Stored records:
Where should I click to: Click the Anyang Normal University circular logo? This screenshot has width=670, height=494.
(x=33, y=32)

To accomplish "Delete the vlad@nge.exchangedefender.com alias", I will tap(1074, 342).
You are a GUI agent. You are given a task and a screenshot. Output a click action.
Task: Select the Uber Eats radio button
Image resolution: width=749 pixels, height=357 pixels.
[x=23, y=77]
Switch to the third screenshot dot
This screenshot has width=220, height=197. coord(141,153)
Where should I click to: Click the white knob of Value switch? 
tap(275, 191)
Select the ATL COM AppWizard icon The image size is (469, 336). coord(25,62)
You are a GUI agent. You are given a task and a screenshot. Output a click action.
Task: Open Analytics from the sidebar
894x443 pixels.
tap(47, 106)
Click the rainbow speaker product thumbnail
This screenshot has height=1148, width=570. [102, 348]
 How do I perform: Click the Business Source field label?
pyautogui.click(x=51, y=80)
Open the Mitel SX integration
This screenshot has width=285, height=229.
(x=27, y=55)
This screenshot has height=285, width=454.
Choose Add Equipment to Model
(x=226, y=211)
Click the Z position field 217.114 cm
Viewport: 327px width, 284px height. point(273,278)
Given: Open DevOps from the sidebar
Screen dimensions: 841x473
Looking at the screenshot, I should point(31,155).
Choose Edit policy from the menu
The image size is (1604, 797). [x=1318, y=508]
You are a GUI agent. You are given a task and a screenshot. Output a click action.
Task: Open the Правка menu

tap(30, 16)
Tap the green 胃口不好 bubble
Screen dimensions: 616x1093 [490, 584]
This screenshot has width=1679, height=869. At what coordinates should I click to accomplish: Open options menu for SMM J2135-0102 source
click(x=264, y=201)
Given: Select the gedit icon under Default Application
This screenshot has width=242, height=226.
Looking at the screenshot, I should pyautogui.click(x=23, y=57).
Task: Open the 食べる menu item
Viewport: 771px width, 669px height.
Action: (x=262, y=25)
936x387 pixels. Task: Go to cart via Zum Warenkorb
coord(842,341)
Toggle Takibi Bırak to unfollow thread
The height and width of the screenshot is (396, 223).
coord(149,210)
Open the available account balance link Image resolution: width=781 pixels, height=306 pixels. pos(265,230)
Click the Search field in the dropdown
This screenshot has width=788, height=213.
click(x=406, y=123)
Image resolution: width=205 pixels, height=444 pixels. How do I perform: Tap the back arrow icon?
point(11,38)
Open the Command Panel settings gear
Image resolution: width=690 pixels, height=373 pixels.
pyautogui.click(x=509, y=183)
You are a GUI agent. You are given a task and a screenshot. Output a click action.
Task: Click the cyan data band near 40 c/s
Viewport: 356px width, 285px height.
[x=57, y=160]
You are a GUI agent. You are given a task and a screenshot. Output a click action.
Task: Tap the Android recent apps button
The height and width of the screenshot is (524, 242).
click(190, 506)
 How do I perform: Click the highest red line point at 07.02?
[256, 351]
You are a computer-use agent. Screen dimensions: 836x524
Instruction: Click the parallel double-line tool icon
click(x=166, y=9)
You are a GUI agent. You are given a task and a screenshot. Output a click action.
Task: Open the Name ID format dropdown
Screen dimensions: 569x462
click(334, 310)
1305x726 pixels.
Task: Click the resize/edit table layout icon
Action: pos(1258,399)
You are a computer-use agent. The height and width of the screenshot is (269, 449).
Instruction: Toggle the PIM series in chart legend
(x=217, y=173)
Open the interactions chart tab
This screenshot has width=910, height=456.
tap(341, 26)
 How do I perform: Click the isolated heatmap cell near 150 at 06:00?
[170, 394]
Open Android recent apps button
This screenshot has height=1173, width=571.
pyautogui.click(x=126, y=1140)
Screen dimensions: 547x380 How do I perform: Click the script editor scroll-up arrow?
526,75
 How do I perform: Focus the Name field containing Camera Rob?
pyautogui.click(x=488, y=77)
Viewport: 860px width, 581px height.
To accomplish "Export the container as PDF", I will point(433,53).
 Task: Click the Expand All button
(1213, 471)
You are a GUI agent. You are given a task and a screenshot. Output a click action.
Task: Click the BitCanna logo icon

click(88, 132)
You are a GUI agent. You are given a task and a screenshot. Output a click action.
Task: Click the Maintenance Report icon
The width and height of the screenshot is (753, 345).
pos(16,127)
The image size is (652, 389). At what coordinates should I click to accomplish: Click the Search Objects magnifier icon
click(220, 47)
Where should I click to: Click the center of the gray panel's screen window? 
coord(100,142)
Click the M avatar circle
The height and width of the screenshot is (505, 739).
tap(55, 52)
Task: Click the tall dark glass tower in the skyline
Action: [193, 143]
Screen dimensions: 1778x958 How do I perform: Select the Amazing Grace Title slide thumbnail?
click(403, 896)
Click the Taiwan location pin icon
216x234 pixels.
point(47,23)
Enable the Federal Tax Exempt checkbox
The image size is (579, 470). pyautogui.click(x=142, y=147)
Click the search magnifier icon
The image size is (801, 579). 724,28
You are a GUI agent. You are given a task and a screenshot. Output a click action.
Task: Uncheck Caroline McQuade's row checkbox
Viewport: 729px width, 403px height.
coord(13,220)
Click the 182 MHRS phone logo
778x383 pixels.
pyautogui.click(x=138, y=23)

• _TO DO_: Look through the data above and report every line in which "Android" appears.

• _RESPONSE TO THE EXERCISE_:
Task: Tap the Android recent apps button
Open Android recent apps button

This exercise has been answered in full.